Regular readers, yeah right, may have noticed that not much of this nonsense is in Notts, not that this one is, neither. Here's the River Trent, naturally, but this side of the bridge, not shown, is in Lincs and the bridge links to Notts, which starts halfway across.
This is the extent of a tidal bore, so that makes two, then, although it's not known if the riverside dwellings suffer from the swelling.
When, just like everywhere else in the '80s, the Britannia Ironworks closed, over 100 years of manufacturing went with it. Traction engines, World War I aircraft and, most recently, tractors, all from an incongruous bit of industry in a relatively rural area.
Millwright-turned-industrialist William Marshall profited from the furthest inland port in Britain back in the 1800s and now Prezzo™ profits from Marshall's Yard, an out-of-town, leisure-stroke-retail experience except it's in a town.
It's fairly, familiar-looking fayre with just a handful of what might be independents but it looks to come with a downside. The old doughnut effect, last seen in Bury St Edmunds, where shopping habits have shifted leaving nothing in the centre.
This is a Saturday and while many markets are clearing up by mid-afternoon, the former Town Hall provides a backdrop for just a few folk.
It's a similar situation in and around Lord Street from where Poundland™ and Cardzone™ have even relocated to Marshall's Yard. There's a National Lottery™ Heritage Fund grant currently geared to restoring the buildings and the footfall but is it all just because people are simply too fearful?
Lincolnshire had a rough reputation back in Tudor times and Henry VIII, himself, described the locals as '... the most brute and beastly of the whole realm.' There's a bit more to it than that, and more on that in a minute, but it's hard to tell today when there's none of them out and about.
Sweyn Forkbeard? No, SlyBob's never heard of him, neither. This invading Dane was briefly King of England, making Gainsborough the capital until his death in 1014 after only five weeks of ruling. His son Canute is much better known and the rumours of him holding back the waves may have been the Trent tidal bore.
Nonsense or not, Canute retreated back to Denmark and the next time Gainsborough was in the news was with Henry VIII's quip. This all before Willie Conker, which is when history was really invented, but it's still a terrific tale and the name of this Spoons' name gets a rare (4/5).
There are flashes of the former grandeur, the Edwardian post office now home to the Gainsborough Heritage Centre and the United Reform Church originally dedicated to a Nottinghamshire-born puritan with strong links to the Mayflower, no less.

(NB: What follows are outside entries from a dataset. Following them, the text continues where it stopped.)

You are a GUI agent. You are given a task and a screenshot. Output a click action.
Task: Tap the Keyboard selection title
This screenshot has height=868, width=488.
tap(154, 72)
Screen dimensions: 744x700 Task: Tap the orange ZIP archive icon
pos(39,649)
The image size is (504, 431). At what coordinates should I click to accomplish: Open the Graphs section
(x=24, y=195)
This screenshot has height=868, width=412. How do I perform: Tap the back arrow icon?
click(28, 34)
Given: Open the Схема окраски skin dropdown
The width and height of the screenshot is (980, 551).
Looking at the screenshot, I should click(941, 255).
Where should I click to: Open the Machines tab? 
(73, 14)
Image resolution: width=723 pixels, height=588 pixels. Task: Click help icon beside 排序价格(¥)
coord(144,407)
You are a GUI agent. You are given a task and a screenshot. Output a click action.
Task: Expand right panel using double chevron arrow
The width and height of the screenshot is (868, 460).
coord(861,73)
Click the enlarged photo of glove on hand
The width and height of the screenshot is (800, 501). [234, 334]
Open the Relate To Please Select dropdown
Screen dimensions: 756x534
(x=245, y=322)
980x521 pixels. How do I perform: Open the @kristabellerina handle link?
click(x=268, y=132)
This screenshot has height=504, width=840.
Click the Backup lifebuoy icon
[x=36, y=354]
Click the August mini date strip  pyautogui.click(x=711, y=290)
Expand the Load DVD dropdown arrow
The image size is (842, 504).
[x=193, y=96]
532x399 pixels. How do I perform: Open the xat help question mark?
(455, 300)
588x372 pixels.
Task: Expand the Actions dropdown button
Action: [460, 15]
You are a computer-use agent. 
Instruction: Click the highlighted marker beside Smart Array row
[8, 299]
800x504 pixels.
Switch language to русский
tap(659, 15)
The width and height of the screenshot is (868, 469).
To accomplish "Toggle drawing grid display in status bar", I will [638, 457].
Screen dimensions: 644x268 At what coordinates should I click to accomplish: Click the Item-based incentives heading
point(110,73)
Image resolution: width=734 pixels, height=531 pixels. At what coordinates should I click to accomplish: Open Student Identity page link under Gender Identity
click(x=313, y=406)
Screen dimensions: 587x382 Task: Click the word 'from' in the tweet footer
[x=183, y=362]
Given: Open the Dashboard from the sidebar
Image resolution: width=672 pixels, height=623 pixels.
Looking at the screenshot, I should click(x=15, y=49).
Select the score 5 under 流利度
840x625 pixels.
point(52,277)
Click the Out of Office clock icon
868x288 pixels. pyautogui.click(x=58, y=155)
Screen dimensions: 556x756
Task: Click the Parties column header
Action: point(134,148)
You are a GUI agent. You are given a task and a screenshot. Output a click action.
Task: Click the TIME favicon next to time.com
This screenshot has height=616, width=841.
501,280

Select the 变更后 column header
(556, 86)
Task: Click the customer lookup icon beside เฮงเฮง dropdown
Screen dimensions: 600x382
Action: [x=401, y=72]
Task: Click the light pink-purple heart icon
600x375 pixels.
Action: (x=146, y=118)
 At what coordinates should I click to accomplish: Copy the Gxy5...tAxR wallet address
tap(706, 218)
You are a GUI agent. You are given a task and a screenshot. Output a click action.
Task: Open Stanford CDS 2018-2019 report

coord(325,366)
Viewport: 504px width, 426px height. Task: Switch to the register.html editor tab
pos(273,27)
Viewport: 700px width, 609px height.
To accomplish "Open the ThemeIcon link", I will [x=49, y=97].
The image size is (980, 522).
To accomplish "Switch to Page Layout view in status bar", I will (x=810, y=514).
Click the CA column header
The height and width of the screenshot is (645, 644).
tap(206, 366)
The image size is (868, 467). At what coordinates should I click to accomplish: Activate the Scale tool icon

But that's not why you're here, is it? No, since being so beguiled by Belsay, the false economy of getting back into 'profit' with English Heritage™ is being employed, again, and today it's Gainsborough Old Hall.
'One of the best preserved medieval manor houses in England.', it says here, dating from the mid-1400s, it also says here.
With the Burgh family's long-established, aristocratic credentials, an invitation was extended to, yes, you guessed it, Henry VIII and his wife Catherine Howard.
 Pronounced Borough, obviously.
It would have been all calves' feet, carp and chines of beef in the Great Hall with platefuls of pottage, whatever that is, and Henry would have eaten like, well, a king.
Unfortunately for Catherine, Henry accused her of nipping out down the corridoors in her nightgown and she was soon to join the 'beheaded' club. Catherine Parr, on the other hand, and now the widow of some old Burgh or other, would soon be founding the exclusive 'survived' club.
Henry's poke at Lincolnshire stems from the Lincolnshire Rising, a short-lived but ugly Roman Catholic rebellion against Henry's new Church of England. Public executions of the ringleaders followed but '... the most brute and beastly of the whole realm.'?
What with the removal of ladies' heads and hangings of the quartered and drawn variety, Henry could hardly be said to be setting a good example, eh?